Clemens Denk, Marie Vermont, Matthias Widder – »Ewige Schlacht« (s/r)

Stell dir vor: Death Grips spielen ein Konzert in der Regenbogengruppe, holen ein dreijähriges Groupie auf die Bühne und lassen es die Hook von »No Love« ins Mikro brabbeln. Mit Vermont, Widder und Denk haben sich die richtigen Drei gefunden, um diese einmalige Vorstellung endlich wahrwerden zu lassen.

Gerhard Heinz – »Back To The 80s« (Gerhard Heinz Archiv)

Das Archiv von Softporno-Spezi und Waterloo-Wuzzi Gerhard Heinz ist prall gefüllt. Hunderte von Bändern lagern in seinem Wohnzimmer. Manchmal wurschtelt der 95-Jährige eines aus dem Regal. Ein paar Wochen später finden sich die Gstanzln dann auf Bandcamp. Unser Glück! Wie sonst käme man zu Hits der Achtziger-Jahre wie »Wonderful Tits« und »We Are The Little Pigs«?

Raw Ethics – »I« (s/r)

Die Gitarren haben gut gegessen und grummeln trotzdem. Thomas Unger spült mit Listerine durch. Der Laden fackelt ab. Doom aus Wien: nie verkehrt. Hat aber lange nicht mehr geklungen, als würde einem der Bass das Herz aus der Brust pumpen. Das Tape gibt’s für einen Fünfer, Raw Ethics muss man sich merken!

Lisa Laser – »This is a Movie« (Tamtam Recordings)

Wir roadtrippen durch die Stadt. Vorbei am Naschmarkt, über den Karlsplatz, am Ring entlang. Die Wassernebler sprühen einsam in der Betonwüste, ein paar Leute tratschen im Schatten. Wir haben es gut. Lisa Laser hat für Tamtam ein Album aufgenommen, das zwischen Adrianne Lenker und einem Drehorgelkonzert in den Wiener Sommer plumpst.
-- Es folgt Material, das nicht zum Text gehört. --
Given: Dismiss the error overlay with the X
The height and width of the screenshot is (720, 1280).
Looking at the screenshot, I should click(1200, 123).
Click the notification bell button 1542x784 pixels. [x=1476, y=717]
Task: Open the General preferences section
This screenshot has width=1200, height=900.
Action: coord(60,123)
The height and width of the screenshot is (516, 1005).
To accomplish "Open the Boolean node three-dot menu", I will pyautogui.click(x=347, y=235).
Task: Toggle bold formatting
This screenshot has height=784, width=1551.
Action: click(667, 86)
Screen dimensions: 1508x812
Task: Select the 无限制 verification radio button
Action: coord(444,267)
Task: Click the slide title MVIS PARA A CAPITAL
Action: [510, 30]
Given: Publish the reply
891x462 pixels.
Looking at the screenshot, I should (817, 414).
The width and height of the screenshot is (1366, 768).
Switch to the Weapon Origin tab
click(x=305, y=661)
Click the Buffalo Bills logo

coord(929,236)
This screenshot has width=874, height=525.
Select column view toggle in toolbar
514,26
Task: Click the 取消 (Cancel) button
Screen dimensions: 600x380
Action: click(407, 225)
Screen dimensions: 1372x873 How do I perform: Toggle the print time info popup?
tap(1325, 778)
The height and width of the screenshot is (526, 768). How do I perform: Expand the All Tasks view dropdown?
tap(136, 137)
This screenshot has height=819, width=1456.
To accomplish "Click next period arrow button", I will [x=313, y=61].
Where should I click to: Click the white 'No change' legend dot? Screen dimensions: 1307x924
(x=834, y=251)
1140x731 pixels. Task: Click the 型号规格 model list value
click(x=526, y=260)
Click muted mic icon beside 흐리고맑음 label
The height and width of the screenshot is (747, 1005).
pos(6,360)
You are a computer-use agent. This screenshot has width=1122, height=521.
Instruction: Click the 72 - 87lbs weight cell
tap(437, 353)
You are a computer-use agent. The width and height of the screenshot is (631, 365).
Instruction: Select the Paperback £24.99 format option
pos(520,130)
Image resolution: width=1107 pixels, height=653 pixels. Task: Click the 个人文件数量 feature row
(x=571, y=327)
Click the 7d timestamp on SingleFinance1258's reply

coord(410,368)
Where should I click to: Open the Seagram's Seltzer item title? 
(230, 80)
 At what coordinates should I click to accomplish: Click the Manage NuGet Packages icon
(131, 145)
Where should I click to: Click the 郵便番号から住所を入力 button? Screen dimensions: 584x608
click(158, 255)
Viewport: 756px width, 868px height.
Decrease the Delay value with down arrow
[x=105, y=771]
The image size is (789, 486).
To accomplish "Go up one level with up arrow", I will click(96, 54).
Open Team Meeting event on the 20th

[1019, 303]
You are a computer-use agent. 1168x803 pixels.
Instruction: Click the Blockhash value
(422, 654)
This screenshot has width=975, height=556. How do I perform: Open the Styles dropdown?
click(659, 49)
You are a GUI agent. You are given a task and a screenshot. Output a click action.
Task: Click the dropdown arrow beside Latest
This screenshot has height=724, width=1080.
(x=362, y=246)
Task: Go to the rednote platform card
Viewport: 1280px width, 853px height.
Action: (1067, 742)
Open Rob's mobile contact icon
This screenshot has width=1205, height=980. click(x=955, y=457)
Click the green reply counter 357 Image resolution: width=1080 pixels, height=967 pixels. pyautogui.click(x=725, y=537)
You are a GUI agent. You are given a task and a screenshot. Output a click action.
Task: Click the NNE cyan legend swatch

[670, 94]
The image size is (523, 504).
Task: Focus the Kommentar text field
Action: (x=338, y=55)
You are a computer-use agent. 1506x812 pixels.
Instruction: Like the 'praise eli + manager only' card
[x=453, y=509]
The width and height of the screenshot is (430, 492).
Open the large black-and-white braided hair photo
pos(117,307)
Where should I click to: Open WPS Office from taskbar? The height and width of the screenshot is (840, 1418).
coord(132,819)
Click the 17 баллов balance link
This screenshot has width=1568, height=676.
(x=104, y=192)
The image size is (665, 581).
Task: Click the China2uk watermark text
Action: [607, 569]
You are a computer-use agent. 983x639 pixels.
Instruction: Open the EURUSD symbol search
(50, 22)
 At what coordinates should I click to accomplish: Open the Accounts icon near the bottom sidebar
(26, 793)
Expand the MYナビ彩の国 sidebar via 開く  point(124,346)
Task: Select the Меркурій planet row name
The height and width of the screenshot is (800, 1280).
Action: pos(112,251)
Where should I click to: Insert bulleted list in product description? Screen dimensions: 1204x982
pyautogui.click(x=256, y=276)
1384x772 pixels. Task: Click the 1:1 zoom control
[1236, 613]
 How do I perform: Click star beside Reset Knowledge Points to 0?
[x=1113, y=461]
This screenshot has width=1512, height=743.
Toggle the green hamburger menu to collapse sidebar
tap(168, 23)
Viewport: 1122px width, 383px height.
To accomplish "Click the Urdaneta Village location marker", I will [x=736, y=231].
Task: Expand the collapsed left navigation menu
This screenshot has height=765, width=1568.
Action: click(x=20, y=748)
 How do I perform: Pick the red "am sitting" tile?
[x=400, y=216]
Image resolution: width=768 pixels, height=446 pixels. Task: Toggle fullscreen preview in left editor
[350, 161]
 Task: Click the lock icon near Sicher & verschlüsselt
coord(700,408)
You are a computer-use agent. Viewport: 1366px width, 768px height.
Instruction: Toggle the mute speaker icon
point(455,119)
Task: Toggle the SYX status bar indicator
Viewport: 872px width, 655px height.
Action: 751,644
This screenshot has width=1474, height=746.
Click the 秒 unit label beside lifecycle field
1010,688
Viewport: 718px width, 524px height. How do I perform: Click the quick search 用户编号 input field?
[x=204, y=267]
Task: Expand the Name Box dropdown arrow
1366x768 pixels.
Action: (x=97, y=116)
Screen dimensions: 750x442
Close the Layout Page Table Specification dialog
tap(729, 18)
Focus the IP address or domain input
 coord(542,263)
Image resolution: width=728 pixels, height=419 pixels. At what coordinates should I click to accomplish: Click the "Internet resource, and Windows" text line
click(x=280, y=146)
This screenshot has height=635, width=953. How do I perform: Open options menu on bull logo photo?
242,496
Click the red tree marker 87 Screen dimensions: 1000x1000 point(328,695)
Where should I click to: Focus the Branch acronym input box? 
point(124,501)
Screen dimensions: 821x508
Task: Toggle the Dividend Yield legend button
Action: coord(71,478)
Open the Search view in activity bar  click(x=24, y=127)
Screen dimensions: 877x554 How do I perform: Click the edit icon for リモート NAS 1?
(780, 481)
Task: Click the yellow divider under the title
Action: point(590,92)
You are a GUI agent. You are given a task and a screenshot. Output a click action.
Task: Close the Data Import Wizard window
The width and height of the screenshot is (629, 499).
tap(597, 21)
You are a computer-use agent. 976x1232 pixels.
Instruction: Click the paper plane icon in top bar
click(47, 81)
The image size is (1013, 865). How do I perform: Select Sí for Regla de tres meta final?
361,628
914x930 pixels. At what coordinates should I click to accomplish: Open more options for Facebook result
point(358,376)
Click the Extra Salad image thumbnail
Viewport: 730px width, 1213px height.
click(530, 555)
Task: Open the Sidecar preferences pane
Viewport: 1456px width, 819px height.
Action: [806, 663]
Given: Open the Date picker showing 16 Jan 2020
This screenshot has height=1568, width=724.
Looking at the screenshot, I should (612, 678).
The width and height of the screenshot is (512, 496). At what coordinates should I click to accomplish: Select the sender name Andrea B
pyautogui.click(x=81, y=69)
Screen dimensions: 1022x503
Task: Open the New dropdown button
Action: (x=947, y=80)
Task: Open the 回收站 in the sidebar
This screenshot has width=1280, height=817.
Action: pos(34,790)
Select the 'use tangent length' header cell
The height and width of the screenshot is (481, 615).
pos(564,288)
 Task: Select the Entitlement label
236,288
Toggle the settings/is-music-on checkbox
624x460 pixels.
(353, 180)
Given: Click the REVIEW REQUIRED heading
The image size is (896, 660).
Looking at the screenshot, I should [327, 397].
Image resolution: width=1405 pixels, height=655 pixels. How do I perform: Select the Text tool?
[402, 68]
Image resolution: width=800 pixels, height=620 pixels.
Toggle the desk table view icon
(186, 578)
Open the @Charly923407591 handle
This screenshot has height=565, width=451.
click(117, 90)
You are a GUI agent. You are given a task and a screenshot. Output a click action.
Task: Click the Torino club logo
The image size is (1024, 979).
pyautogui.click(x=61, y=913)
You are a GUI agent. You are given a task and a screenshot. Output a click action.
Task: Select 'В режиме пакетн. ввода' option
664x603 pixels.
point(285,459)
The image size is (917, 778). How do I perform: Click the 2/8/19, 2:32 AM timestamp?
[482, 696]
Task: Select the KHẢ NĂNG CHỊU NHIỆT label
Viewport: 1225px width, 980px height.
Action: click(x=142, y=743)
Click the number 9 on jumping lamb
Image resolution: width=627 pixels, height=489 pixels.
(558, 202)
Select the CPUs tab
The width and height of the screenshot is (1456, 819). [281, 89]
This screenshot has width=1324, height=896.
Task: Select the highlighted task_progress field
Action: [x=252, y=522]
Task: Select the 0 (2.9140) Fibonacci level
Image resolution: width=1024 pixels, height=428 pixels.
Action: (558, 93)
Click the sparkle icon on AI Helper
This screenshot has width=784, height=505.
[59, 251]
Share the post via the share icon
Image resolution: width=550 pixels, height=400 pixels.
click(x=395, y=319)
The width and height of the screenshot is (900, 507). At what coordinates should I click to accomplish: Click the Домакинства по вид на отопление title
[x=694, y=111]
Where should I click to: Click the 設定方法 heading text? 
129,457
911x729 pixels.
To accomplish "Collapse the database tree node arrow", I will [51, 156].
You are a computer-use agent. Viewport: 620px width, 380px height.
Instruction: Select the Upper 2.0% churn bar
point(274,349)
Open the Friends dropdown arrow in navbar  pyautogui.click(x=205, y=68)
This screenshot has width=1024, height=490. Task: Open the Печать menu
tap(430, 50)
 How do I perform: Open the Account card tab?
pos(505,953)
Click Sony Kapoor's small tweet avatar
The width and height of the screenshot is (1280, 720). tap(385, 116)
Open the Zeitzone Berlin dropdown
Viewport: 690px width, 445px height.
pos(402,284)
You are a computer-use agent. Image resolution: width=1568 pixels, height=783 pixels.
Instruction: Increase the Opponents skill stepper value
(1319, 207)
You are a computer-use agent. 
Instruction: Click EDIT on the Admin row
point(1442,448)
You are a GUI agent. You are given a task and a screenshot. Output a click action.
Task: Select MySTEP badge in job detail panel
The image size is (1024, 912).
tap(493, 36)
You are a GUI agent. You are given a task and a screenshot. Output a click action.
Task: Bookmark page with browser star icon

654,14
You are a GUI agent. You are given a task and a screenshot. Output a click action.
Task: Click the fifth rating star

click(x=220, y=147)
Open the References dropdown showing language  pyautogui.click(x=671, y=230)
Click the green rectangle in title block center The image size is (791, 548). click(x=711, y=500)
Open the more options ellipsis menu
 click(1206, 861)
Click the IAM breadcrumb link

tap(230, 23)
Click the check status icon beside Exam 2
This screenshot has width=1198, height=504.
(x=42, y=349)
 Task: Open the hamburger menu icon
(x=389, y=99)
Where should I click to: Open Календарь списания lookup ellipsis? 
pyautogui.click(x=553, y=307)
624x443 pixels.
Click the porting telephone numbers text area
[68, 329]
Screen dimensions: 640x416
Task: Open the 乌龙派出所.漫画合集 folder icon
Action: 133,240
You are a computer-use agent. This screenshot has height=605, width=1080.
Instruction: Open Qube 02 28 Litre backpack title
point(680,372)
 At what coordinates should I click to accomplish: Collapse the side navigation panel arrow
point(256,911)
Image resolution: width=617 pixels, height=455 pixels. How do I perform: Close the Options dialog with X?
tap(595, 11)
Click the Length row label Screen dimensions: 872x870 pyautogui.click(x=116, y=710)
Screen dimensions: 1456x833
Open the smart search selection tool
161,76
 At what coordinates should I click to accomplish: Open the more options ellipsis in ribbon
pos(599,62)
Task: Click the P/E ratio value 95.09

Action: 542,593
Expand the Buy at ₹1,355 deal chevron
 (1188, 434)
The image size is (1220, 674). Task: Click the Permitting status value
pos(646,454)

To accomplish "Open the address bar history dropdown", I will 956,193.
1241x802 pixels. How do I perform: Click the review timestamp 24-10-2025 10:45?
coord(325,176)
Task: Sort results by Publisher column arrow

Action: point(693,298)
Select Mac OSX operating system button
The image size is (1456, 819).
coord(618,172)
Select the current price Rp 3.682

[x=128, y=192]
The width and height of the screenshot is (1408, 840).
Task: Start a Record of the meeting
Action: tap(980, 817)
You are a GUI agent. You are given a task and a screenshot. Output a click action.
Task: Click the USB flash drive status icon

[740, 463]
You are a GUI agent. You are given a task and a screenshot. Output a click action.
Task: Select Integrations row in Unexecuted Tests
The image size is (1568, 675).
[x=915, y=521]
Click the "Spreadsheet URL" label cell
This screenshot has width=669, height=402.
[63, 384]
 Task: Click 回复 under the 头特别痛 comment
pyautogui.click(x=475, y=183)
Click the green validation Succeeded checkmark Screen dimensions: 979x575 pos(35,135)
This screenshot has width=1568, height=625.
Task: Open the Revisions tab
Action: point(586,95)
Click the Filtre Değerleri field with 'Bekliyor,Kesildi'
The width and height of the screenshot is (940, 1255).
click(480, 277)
So unschuldig, dass man am Ende fragt. »This Is Reality«?

Annika Stein – »Para:dies Soundtrack EP« (System A Recordings)

»Para:dies« ist das Spielfilmdebüt von Machacheckerin Elena Wolff. Im Streifen geht’s um queere Liebe, der Sound knattert u. a. mit Überholspur-Techno von Annika Stein in die Kinos. Und: Die Meat-Market-Resident weiß genau, wie Kickdrums zu Betonmischern werden. Weil sich ein Bänger selten allein versenkt, gießen die Wiener Producer*innen Alecid und Dimitar Georgiev zusätzlich Stahl ins Werkl. Ein Wort: Vorwärts!